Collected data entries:
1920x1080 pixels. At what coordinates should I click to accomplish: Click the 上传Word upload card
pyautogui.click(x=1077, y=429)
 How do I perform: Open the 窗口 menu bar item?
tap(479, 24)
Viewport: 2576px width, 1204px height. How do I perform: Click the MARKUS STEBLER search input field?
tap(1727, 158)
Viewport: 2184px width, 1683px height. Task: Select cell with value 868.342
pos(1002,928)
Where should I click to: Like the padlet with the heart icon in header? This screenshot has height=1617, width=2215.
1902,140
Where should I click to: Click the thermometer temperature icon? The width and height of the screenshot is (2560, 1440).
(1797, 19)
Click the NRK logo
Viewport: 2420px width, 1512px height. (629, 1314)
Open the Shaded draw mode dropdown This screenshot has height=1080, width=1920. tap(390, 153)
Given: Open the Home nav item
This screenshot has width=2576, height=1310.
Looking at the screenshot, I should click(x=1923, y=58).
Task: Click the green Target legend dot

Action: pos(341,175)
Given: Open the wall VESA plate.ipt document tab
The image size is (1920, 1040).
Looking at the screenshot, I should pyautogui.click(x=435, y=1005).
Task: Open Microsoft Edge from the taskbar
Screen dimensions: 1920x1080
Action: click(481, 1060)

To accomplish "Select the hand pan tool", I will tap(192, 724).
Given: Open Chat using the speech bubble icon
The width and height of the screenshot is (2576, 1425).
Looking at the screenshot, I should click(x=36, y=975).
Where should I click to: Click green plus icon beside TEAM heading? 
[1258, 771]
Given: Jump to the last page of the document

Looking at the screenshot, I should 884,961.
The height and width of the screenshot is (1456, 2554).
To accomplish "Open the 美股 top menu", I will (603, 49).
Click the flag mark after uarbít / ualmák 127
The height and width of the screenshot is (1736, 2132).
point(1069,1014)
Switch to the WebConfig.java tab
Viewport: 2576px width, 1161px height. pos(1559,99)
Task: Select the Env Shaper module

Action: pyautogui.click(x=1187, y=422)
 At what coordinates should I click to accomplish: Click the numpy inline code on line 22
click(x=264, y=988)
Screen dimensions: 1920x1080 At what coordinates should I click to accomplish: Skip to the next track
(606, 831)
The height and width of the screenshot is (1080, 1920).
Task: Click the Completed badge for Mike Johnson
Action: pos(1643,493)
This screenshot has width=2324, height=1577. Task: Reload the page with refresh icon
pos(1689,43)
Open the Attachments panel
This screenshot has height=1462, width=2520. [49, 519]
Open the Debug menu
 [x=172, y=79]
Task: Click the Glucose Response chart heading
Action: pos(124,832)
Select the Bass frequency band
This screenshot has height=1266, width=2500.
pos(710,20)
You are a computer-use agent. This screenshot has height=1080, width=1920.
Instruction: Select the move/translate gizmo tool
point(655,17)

**Instructions to follow**
For every line above that holds the word "will", report the whole line.

**Exercise response**
To accomplish "Select the hand pan tool", I will tap(192, 724).
To accomplish "Open the 美股 top menu", I will (603, 49).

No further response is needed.